A hole opener having a hybrid reaming section for downhole earth boring operations may include a reamer body having a central longitudinal axis of rotation, an outer periphery, and upper and lower ends, a plurality of rolling cutter mounts coupled to the outer periphery about the longitudinal axis and depending downwardly, a rolling cutter rotatably coupled to each mount, the rolling cutters defining a rolling cutter cutting profile having an outermost rolling cutter cutting diameter, a plurality of fixed blade cutters coupled to the outer periphery and defining a fixed blade cutter cutting profile having an outermost fixed blade cutter cutting diameter, each fixed blade cutter being coupled between adjacent rolling cutter mounts, wherein at least one of the fixed blade cutters is coupled asymmetrically about the longitudinal axis, and wherein at least a portion of the fixed blade cutter cutting profile is deeper than the rolling cutter cutting profile and wherein the outermost fixed blade cutter cutting diameter and the outermost rolling cutter cutting diameter collectively define a gage cutting diameter of the hole opener.

BRIEF DESCRIPTION OF THE SEVERAL VIEWS OF THE DRAWINGS

FIG. 1 illustrates one of many embodiments of a hybrid reamer having a fixed blade and a rolling cutter and utilizing certain aspects of the present invention.

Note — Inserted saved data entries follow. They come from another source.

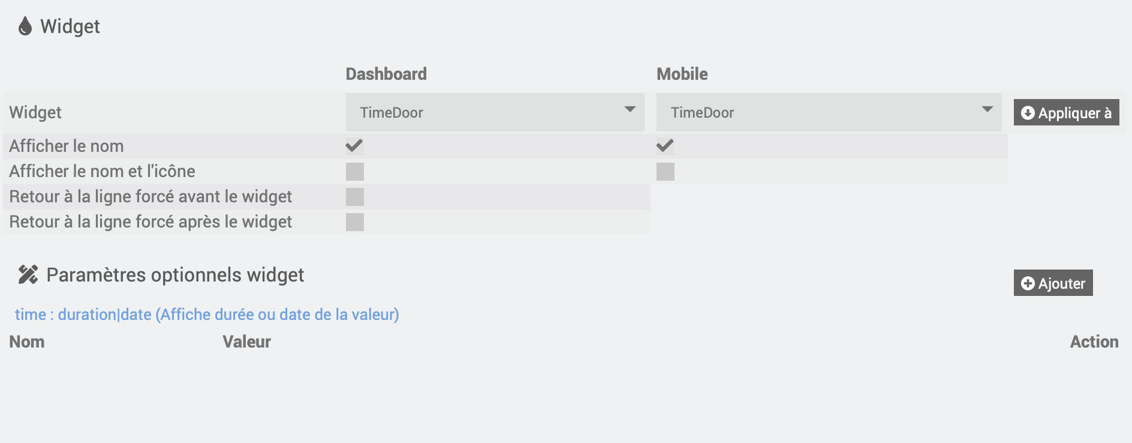
Task: Enable Mobile 'Afficher le nom et l'icône'
Action: click(666, 172)
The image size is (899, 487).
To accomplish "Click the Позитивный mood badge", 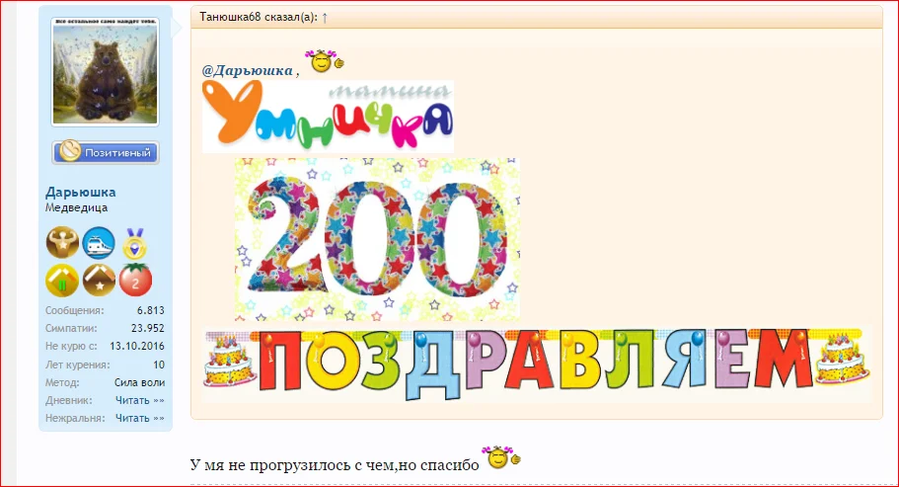I will tap(106, 152).
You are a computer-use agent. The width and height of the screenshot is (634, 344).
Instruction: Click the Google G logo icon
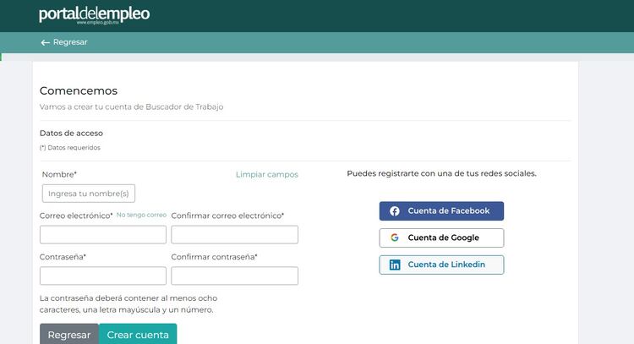tap(395, 238)
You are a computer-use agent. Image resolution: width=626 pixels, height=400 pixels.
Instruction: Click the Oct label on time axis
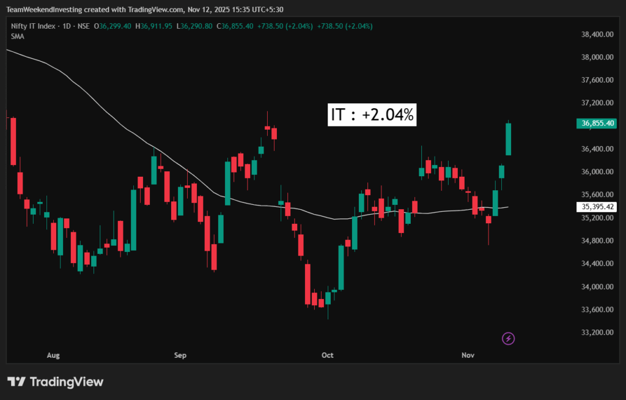click(x=328, y=355)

FIG. 2 illustrates another view of the hybrid reamer shown in FIG. 1.

FIG. 3 illustrates a cross-sectional view of the hybrid reamer shown in FIGS. 1 and 2.

FIG. 4 illustrates one of many embodiments of a hybrid reamer having a contoured fixed blade and a rolling cutter and utilizing certain aspects of the present invention.

FIG. 5 illustrates one of many cutting profiles of a rolling cutter and an associated fixed blade utilizing certain aspects of the present invention.

FIG. 6 illustrates one of many cutting profiles of a plurality of rolling cutters and fixed blades utilizing certain aspects of the present invention.

FIG. 7 illustrates one of many cutting profiles of a hybrid reamer having backup cutting elements and utilizing certain aspects of the present invention.

FIGS. 8A, 8B and 8C illustrate one of many different embodiments of a hybrid reamer having a rolling cutter cutting the gage and utilizing certain aspects of the present invention.

FIGS. 8D, 8E and 8F illustrate one of many different embodiments of a hybrid reamer having a fixed blade cutting the gage and utilizing certain aspects of the present invention.

FIGS. 8G and 8H illustrate one of many different embodiments of a hybrid reamer having a fixed blade and a rolling cutter cutting the gage and utilizing certain aspects of the present invention.

FIG. 9A illustrates one of many embodiments of a hybrid reamer having a rolling cutter having a limited effective projection and utilizing certain aspects of the present invention.

FIG. 9B illustrates one of many embodiments of a hybrid reamer having a rolling cutter having a full effective projection and utilizing certain aspects of the present invention.

FIG. 10 illustrates one of many embodiments of a hybrid reamer having a pilot bit and utilizing certain aspects of the present invention.

FIG. 11 illustrates one of many embodiments of a hybrid reamer having an asymmetrical cutter and utilizing certain aspects of the present invention.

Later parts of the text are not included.